*THE TASK*: Examine the records and identify each line that includes the string "Click". Copy those lines.

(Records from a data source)

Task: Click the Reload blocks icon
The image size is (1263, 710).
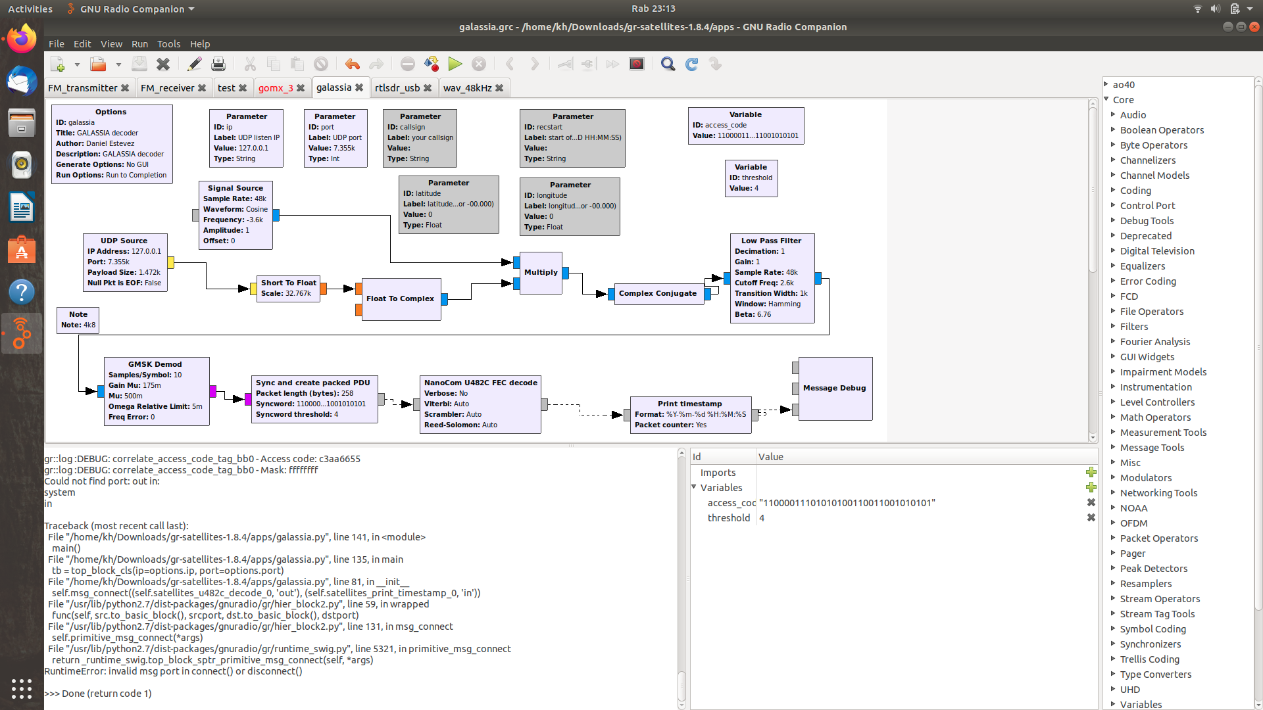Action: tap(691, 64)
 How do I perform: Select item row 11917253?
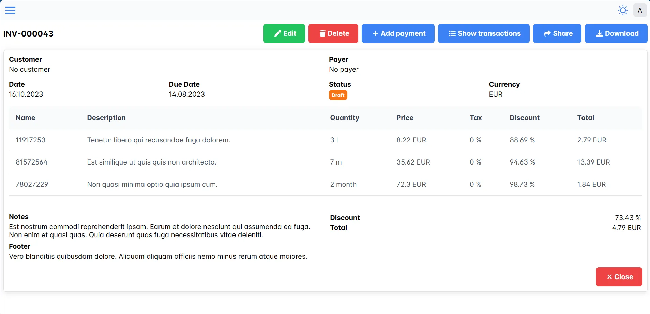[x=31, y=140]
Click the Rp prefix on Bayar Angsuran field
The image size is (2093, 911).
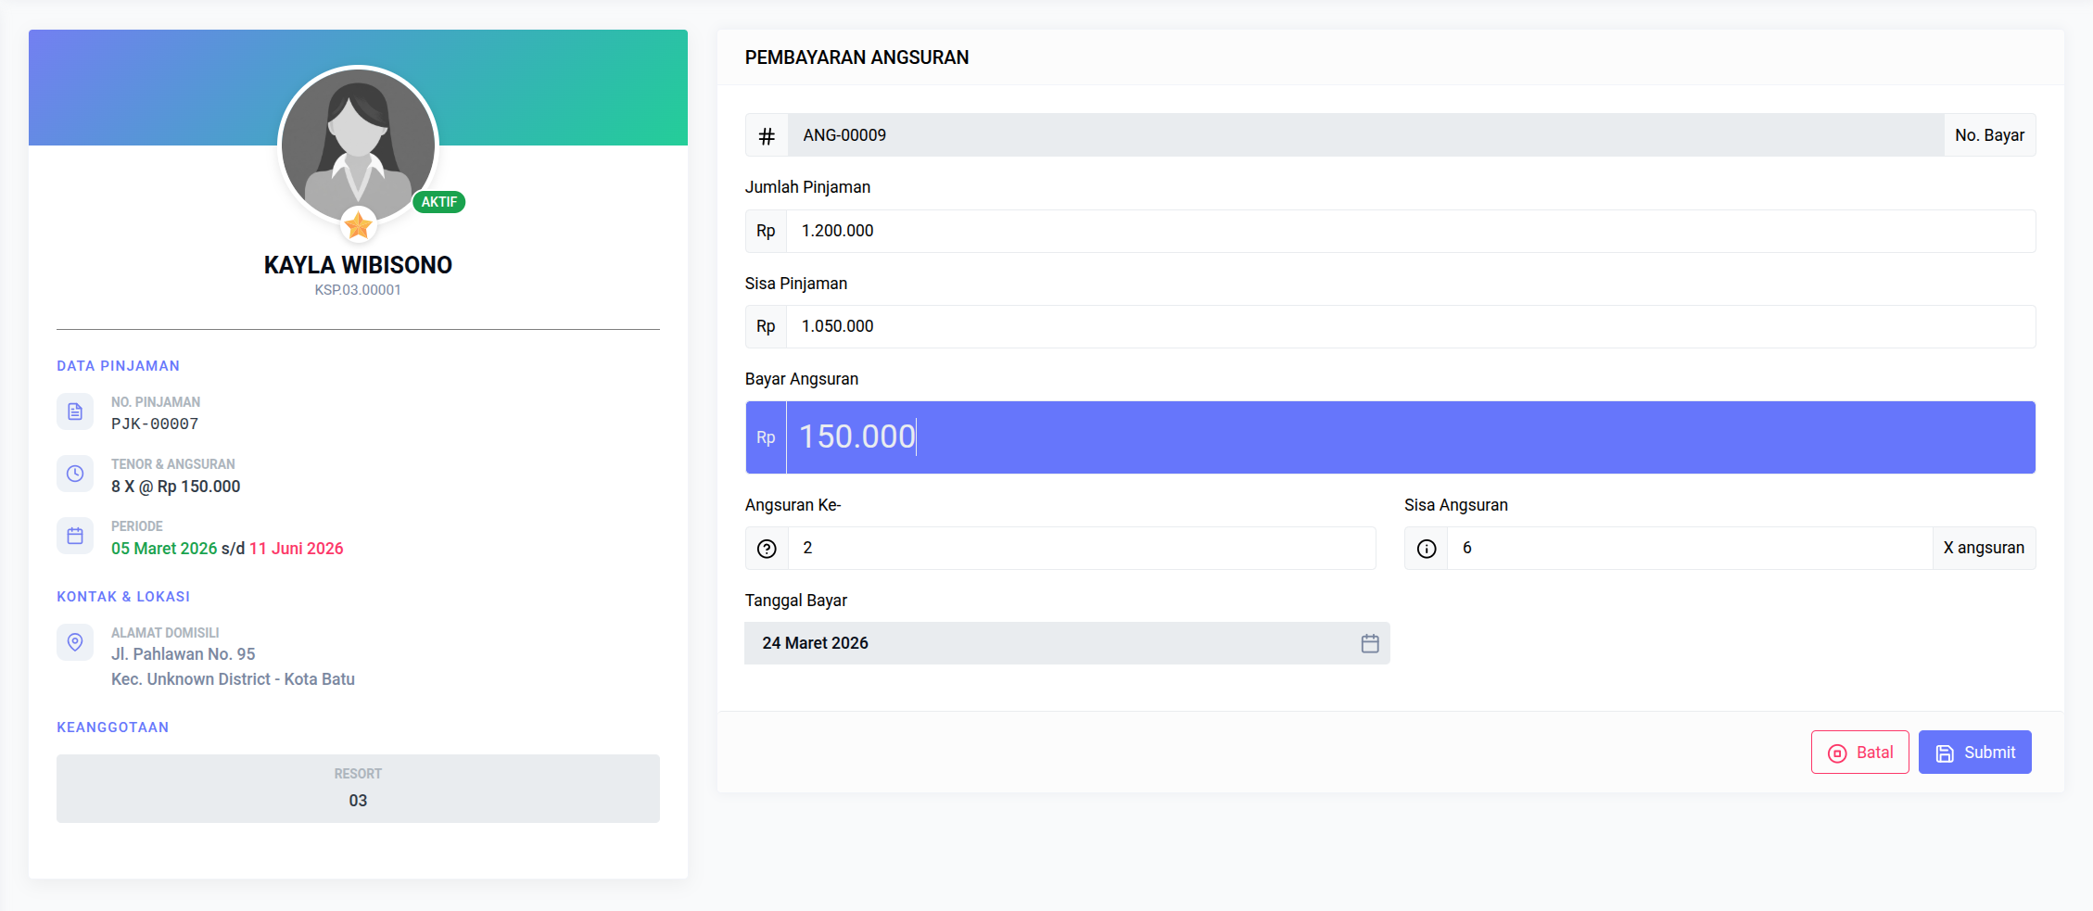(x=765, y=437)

*SOLUTION BELOW*:
Task: Click the Reload blocks icon
Click the Rp prefix on Bayar Angsuran field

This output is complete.